Color Picker From Image
Upload any image to extract its dominant colors. Get instant HEX and RGB values — click any swatch to copy.
Drag & drop an image here, or click to browse
PNG, JPG, WebP, GIF supported
What Is a Color Picker From Image?
A color picker from image is a tool that analyses the pixel data of an uploaded photo or graphic and extracts the most prominent colors present in it. This is invaluable for designers, brand strategists, developers, and anyone who needs to match or replicate colors from visual references.
Our tool uses the browser's native Canvas API to sample thousands of pixels from your image, bucket them into quantized color groups, and rank them by frequency. The result is a palette of up to 12 dominant colors, each displayed as a clickable swatch with its HEX code and RGB values.
All processing happens locally in your browser — your image is never uploaded to any server. This means instant results, complete privacy, and no file size limits.
FAQ
How does the color extraction work?
The tool draws your image onto an HTML Canvas element at a reduced size, then reads the pixel data. It groups similar colors into buckets and sorts them by how often they appear — giving you the most dominant colors first.
Does my image get uploaded anywhere?
No. Everything happens inside your browser using the Canvas API. Your image never leaves your device.
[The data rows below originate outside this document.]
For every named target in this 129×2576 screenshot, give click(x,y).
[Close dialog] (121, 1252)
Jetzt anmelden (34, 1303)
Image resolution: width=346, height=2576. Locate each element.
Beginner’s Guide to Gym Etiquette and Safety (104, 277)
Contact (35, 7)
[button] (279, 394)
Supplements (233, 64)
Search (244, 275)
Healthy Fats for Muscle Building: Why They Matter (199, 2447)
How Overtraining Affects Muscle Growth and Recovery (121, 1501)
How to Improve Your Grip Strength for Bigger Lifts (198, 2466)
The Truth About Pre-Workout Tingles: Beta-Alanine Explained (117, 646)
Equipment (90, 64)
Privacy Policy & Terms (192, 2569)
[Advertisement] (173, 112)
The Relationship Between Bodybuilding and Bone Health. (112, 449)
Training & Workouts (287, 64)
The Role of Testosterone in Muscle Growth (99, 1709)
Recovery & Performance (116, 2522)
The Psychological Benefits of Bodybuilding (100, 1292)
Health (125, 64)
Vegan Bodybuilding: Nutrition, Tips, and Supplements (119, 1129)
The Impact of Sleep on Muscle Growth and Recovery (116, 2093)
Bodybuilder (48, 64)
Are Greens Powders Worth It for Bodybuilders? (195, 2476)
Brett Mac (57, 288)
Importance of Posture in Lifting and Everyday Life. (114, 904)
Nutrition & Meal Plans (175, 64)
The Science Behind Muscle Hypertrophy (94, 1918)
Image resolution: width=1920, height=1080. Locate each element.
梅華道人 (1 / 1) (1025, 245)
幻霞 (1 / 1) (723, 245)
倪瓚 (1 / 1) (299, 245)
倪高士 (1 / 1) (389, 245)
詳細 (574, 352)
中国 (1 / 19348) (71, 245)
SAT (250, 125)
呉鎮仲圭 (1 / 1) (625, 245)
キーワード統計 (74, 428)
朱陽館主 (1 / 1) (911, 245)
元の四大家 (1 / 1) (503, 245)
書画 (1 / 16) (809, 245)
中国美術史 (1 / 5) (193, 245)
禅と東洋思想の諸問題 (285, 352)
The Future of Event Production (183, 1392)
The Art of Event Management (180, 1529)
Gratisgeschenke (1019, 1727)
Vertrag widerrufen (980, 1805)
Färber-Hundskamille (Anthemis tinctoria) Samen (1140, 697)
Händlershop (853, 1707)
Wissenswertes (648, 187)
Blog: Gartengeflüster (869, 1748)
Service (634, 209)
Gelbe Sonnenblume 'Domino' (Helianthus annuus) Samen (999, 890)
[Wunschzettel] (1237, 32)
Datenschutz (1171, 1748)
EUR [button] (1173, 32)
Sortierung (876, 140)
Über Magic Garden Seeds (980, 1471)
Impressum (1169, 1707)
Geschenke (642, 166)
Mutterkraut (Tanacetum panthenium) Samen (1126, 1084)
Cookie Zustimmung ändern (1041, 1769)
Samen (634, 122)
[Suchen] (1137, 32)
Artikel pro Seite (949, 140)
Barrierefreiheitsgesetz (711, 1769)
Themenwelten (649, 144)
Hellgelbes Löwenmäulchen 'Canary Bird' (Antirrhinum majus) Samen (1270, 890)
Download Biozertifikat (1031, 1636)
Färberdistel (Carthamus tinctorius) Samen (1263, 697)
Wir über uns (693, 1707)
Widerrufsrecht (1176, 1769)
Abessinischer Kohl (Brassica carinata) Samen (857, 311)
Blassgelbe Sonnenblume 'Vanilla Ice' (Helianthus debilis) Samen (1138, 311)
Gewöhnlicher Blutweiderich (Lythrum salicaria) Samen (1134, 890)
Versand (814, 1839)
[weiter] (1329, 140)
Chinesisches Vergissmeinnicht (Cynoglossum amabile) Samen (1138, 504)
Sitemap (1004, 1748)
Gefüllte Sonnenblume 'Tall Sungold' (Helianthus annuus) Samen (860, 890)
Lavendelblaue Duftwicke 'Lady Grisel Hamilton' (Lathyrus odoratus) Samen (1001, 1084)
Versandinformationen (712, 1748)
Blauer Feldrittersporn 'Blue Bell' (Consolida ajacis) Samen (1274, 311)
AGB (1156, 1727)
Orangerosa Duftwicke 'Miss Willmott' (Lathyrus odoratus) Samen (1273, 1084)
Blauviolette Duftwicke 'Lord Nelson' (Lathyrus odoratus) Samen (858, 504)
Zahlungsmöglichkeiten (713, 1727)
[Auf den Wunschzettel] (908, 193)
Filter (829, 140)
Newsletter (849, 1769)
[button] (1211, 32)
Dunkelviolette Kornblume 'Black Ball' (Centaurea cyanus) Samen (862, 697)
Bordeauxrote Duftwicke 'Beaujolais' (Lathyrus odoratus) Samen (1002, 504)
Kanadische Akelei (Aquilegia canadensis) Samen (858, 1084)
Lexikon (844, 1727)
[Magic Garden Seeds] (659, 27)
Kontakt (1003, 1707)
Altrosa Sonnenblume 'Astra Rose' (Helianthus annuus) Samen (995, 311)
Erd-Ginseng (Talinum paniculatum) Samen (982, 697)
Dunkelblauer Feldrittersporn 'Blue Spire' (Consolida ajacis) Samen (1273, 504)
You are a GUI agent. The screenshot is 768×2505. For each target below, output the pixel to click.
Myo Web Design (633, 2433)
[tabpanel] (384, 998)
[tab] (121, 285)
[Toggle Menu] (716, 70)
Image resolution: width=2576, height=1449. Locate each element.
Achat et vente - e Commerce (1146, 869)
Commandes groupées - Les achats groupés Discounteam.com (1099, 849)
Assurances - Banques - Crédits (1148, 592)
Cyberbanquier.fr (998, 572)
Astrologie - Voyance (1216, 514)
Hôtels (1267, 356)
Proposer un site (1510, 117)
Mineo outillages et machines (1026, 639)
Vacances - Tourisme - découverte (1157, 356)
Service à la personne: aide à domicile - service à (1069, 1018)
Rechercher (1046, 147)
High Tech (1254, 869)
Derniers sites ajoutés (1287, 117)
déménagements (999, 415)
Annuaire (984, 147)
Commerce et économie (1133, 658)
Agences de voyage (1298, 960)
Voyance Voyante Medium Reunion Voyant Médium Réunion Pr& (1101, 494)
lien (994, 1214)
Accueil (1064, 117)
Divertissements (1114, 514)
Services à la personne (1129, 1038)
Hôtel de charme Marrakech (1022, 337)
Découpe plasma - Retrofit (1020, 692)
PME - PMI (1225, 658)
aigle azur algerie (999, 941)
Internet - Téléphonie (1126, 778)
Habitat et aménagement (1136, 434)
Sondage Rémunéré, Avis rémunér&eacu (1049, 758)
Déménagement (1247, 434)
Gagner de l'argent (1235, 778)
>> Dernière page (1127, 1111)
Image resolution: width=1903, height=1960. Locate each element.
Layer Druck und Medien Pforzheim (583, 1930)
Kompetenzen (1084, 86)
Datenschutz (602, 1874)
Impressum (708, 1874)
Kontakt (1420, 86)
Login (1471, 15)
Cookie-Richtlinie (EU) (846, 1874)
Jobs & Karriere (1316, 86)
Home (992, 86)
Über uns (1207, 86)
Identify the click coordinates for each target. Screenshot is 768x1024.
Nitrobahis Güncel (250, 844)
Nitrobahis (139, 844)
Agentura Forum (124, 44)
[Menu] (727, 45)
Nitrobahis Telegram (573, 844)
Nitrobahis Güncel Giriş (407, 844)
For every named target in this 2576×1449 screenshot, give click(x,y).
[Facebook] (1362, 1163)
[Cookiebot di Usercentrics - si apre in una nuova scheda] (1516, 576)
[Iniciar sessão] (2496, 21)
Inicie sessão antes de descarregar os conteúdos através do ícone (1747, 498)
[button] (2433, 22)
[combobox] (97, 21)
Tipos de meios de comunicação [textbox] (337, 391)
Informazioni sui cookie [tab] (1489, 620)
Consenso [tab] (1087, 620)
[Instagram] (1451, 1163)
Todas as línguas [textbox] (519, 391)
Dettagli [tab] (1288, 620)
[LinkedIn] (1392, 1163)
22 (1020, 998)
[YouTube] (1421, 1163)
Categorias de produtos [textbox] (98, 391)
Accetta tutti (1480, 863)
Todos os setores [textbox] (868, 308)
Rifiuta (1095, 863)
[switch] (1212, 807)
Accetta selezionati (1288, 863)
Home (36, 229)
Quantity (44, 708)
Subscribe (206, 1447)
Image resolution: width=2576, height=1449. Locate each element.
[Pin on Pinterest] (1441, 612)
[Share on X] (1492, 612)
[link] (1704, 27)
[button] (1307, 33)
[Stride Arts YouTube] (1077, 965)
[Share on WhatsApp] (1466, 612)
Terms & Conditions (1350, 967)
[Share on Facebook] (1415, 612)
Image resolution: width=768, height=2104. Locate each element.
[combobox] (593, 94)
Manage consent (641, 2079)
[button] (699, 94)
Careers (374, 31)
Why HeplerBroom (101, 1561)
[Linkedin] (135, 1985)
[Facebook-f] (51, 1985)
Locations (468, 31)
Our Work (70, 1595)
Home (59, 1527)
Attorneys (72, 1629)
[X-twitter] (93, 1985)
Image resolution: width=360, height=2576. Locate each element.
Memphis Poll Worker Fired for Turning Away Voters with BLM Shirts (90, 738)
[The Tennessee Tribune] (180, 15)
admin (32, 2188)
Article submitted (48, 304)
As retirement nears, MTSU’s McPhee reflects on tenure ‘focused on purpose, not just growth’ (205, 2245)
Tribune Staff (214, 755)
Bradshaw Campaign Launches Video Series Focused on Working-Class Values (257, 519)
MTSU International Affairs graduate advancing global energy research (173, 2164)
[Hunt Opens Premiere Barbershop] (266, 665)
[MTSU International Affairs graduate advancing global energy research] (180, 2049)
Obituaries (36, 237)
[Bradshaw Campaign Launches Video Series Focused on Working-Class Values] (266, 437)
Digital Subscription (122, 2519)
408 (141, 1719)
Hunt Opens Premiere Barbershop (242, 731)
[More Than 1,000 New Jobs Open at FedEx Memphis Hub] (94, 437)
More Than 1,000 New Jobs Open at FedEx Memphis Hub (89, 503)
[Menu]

Why do the colors look slightly different from the original?
The extraction algorithm quantizes colors into buckets for efficiency. Colors that are very close together will be grouped into the same swatch. This makes the palette clean and usable rather than showing thousands of nearly identical shades.
Can I extract colors from a PNG with transparency?
Yes. Transparent or semi-transparent pixels are automatically skipped — only fully opaque colors are included in the palette.
How do I use the HEX values in my project?
Click any swatch to copy its HEX code to your clipboard, then paste it into your CSS, design tool (Figma, Photoshop, Illustrator), or code editor.